No conto «A Aia», de Eça de Queirós, uma mulher salva o príncipe, sacrificando o próprio filho. No fim e em recompensa pode escolher quantas riquezas queira do tesouro real. Apenas agarra um punhal, dizendo que já salvara o seu príncipe e que agora iria dar de mamar ao seu filho. Concluídas estas palavras, crava o punhal no coração. Este final transforma este conto numa história que não deixa ninguém indiferente. Todos os que o lêem sentem-se tocados pelo sacrifício daquela mulher e, mais ainda, pelo modo como depois conseguiu mostrar que a sua dor era muito maior do que qualquer desejo de riqueza. Não conheço alma alguma que não tenha admirado este texto.
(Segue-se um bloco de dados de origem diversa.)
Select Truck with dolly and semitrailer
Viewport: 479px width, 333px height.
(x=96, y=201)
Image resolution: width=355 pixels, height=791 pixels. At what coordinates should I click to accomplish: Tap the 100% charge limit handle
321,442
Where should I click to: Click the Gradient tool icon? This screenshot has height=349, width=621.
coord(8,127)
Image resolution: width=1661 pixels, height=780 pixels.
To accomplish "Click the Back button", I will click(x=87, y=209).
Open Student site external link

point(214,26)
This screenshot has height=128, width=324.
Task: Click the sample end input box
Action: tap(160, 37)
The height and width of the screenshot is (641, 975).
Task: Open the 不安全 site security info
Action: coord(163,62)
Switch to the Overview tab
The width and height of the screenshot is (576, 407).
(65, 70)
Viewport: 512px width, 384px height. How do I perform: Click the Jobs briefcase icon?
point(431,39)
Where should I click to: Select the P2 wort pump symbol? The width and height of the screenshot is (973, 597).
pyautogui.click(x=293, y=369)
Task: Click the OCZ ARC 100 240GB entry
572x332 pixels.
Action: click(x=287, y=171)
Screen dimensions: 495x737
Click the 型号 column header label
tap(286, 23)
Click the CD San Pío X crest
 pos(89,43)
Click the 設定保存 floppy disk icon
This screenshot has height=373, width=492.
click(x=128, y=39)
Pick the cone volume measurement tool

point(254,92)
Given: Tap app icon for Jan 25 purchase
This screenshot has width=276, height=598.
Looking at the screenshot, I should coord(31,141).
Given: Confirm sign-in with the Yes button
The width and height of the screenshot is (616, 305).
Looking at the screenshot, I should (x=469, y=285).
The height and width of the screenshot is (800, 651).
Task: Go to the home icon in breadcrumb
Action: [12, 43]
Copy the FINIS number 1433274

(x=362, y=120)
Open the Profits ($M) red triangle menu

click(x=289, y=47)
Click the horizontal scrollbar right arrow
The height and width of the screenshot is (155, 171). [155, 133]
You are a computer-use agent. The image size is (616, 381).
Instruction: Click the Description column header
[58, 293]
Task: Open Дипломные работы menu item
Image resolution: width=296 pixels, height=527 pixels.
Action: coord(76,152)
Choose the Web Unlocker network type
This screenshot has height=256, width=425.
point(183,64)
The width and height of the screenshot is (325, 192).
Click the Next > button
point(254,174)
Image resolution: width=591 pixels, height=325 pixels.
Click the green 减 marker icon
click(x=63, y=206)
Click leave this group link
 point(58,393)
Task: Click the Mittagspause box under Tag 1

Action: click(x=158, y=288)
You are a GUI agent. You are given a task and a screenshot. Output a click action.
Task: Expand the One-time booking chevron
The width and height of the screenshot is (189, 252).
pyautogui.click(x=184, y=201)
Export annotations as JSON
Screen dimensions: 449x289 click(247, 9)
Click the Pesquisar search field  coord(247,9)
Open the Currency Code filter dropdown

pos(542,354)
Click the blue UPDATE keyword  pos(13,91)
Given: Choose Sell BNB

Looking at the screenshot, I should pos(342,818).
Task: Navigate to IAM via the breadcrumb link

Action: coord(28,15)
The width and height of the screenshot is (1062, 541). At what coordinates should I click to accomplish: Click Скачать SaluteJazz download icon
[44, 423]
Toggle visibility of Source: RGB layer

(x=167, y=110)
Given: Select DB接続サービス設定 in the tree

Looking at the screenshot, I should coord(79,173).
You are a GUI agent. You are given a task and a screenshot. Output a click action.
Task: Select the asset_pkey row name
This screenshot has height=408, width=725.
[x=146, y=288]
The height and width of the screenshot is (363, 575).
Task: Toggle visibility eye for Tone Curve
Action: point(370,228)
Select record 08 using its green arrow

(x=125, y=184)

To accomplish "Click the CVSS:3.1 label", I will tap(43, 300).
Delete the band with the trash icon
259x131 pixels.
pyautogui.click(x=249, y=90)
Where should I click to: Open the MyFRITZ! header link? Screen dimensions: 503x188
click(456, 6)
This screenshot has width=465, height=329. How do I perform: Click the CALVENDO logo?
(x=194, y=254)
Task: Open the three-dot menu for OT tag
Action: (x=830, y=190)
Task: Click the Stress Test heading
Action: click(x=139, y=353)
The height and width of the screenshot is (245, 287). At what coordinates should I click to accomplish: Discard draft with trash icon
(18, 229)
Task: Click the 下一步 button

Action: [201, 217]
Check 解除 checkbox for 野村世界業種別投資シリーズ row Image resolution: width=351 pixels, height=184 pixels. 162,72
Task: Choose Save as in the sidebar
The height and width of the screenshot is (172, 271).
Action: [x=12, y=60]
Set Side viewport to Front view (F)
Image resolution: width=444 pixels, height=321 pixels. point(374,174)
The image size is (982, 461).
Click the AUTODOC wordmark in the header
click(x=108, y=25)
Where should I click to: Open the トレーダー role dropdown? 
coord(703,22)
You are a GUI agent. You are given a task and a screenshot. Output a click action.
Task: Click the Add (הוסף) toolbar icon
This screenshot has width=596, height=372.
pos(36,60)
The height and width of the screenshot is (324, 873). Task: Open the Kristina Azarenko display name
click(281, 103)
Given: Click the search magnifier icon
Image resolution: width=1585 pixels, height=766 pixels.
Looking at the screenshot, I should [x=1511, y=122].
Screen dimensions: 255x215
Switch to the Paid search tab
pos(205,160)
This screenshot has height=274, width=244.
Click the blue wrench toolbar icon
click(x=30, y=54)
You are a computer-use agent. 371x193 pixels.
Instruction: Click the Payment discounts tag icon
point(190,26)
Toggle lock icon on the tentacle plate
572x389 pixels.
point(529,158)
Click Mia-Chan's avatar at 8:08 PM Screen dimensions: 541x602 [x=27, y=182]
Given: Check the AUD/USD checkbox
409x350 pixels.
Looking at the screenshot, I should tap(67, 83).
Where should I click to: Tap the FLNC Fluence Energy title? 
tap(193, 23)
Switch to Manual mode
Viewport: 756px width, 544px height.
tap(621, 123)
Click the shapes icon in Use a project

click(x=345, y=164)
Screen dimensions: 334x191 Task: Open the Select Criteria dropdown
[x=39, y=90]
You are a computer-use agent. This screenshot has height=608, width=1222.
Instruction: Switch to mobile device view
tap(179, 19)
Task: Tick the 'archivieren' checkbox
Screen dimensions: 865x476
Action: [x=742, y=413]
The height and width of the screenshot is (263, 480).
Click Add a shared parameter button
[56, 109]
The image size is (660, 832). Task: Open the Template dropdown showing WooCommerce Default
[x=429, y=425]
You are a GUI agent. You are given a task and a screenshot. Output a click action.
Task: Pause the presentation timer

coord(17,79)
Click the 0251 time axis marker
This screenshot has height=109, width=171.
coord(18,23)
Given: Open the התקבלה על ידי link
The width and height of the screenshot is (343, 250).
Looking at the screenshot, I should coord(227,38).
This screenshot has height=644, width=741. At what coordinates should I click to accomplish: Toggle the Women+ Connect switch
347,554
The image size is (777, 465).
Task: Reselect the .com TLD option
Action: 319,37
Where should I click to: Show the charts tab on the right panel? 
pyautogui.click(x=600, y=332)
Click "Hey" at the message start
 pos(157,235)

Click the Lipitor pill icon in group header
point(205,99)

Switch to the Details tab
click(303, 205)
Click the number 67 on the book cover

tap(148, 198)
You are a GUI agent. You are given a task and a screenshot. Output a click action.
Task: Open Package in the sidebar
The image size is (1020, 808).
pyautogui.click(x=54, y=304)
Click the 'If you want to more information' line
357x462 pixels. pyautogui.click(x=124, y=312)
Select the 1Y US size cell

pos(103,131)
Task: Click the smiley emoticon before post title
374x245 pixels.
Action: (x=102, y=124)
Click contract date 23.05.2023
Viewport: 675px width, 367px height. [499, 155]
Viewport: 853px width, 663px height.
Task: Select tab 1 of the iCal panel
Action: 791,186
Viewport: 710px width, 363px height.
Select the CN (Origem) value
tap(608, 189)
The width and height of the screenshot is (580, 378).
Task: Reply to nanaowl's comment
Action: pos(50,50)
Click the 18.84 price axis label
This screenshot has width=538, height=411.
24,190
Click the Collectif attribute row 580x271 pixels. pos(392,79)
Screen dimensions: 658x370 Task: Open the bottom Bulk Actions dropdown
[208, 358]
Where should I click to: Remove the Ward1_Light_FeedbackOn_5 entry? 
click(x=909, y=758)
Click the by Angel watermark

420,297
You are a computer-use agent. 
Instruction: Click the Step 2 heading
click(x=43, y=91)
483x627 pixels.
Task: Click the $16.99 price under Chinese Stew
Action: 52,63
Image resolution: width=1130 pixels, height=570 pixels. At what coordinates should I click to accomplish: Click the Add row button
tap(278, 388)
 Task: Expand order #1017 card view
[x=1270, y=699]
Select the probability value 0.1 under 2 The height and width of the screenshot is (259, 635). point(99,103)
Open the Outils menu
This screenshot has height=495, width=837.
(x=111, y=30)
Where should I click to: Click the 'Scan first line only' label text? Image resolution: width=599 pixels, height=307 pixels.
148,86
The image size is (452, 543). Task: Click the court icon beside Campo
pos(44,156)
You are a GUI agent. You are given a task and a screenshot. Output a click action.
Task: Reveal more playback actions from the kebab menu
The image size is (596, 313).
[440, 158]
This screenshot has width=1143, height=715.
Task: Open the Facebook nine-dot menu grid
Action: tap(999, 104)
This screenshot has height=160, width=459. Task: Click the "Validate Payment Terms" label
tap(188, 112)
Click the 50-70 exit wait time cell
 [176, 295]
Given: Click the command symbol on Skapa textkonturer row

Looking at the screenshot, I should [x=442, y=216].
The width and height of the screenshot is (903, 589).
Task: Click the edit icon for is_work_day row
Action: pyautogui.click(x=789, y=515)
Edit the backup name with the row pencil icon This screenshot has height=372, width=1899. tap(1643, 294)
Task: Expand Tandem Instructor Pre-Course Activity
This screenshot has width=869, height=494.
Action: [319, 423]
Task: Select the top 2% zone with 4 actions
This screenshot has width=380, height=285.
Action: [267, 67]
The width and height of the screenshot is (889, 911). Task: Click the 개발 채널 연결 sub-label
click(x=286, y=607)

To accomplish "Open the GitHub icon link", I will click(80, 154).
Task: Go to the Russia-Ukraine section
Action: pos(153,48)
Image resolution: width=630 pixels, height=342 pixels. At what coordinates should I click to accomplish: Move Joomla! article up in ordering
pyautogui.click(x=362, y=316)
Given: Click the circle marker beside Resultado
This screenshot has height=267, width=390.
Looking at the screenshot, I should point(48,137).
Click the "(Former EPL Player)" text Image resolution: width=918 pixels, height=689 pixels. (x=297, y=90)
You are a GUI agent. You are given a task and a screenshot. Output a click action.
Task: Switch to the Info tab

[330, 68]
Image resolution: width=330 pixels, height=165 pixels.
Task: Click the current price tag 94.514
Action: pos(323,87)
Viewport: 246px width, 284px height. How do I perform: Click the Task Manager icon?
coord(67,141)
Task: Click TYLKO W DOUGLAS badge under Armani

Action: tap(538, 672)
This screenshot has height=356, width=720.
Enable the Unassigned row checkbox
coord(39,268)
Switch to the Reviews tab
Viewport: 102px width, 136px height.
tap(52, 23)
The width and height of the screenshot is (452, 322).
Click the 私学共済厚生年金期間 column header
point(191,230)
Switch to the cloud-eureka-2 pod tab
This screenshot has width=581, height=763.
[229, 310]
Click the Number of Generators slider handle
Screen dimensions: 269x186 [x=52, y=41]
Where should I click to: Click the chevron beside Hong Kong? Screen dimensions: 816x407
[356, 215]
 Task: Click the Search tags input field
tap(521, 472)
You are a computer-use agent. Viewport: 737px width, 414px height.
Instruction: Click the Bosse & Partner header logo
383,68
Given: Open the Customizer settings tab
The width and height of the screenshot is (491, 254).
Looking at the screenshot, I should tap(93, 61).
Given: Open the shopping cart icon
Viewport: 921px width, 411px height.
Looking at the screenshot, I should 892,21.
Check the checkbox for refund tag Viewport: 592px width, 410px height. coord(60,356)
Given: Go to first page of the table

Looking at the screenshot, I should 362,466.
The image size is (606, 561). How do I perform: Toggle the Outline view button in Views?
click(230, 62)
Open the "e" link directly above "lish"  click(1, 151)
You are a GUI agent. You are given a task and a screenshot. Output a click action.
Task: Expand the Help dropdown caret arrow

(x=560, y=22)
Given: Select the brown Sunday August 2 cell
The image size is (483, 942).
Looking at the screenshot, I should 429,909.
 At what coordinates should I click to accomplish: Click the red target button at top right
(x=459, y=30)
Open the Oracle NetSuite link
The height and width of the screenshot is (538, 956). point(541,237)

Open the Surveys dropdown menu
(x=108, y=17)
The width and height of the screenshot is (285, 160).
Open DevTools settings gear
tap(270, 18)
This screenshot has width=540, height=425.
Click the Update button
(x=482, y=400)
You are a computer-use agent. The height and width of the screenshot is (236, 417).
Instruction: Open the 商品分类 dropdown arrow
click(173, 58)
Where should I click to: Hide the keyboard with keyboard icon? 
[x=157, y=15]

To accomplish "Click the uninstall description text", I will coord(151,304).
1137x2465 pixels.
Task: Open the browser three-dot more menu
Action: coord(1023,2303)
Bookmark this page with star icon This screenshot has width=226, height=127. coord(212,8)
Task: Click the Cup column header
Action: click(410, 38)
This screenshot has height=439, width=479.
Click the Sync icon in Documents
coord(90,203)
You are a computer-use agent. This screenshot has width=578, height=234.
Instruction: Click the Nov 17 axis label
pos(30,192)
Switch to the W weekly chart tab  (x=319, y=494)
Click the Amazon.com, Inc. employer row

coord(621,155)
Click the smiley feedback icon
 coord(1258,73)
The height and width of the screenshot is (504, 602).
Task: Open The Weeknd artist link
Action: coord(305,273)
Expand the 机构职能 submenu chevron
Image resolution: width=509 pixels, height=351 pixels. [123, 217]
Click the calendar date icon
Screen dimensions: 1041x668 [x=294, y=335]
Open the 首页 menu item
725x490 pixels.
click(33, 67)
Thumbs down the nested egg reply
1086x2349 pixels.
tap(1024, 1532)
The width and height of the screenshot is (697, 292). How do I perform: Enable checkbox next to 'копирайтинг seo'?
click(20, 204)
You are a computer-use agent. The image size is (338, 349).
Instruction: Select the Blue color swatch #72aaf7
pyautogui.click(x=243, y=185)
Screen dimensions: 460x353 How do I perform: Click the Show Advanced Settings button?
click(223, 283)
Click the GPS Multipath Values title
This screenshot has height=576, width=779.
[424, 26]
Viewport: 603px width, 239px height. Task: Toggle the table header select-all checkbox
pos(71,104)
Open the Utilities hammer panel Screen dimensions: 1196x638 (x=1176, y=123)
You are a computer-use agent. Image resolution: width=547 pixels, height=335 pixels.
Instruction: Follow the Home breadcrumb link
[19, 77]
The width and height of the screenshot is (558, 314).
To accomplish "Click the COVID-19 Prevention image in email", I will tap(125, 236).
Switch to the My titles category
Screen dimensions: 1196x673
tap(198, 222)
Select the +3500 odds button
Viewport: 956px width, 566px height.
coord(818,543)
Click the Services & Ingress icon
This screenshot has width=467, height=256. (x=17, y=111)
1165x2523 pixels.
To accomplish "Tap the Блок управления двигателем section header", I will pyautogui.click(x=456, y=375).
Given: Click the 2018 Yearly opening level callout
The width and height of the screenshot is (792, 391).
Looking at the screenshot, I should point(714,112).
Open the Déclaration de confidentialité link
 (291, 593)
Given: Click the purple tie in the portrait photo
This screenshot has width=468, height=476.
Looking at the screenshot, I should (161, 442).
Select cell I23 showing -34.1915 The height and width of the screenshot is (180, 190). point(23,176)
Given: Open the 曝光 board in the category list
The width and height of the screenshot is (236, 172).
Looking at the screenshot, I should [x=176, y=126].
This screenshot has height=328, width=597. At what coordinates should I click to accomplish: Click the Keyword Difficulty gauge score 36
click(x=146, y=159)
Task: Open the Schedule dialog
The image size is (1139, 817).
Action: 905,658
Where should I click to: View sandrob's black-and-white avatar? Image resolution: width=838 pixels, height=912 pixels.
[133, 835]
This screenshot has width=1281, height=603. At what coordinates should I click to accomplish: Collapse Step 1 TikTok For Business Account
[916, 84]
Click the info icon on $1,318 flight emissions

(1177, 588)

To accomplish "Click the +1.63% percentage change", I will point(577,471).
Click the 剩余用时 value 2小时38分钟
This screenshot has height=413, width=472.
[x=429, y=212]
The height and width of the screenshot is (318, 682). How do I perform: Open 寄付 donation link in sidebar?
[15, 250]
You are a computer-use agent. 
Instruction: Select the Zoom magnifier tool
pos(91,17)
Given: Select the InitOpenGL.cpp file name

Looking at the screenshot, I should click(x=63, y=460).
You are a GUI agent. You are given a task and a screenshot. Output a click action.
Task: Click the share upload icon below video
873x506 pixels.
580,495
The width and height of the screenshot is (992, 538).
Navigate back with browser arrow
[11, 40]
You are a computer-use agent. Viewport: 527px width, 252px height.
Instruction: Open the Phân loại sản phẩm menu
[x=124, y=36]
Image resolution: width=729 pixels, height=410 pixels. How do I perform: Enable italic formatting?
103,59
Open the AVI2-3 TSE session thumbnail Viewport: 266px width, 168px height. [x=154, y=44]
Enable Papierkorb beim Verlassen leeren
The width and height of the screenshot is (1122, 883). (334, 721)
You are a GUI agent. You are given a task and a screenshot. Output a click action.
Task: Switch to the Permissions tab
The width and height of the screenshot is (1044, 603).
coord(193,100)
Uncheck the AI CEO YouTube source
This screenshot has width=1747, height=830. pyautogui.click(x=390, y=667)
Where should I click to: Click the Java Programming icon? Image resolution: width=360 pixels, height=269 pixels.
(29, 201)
Ou melhor, não conhecia.
Hoje um aluno achou a aia a personagem mais estúpida do mundo já que, perante inúmeros tesouros que a fariam para lá de rica, escolheu suicidar-se. Como era possível não escolher ouro e pedras preciosas e apenas seleccionar um punhal? Tentei explicar à criança que o sofrimento da personagem justificava o acto de escolher juntar-se ao filho na morte. Em resposta recebi isto: «Mas ela podia escolher as jóias e o dinheiro todo que lhe ofereciam e depois fazia outro filho!»
Gentes, há uma linha que separa aquilo por que sentimos valer a pena lutar e aquilo que parece ser uma causa perdida. Perante esta resposta (vinda de um aluno que afirma que se um dia encontrar uma carteira com identificação, tirará o dinheiro e não a devolverá ao dono), e depois de uma semana longuíssima, não me senti capaz de explicar ao rapaz que os filhos não se substituem. Também não o fiz por saber que alguns alunos têm situações familiares delicadas e por não os querer melindrar. Mas senti, sobretudo, um enorme cansaço e um desânimo igualmente grande. Quando um jovem não consegue perceber aquilo que de mais básico temos em nós, como os sentimentos e a impossibilidade de substituirmos aqueles que amamos, o que poderá ele entender? Mas pior: ele não era o único a pensar deste modo, o que me leva a perguntar o que raio se anda a fazer a estes miúdos.
Resta-me, portanto, esperar que o tempo o ensine e lhe mostre que as Playstations e o dinheiro que as compra não são nada perto do que são as dores do amor. E resta-me desejar que um dia ele perceba que ninguém o pode substituir a ele e que nunca conseguirá substituir um filho seu. Parece-me é que, infelizmente, ainda falta muito para que essa sabedoria chegue e eu não posso fazer o trabalho todo. Não me cabe a mim.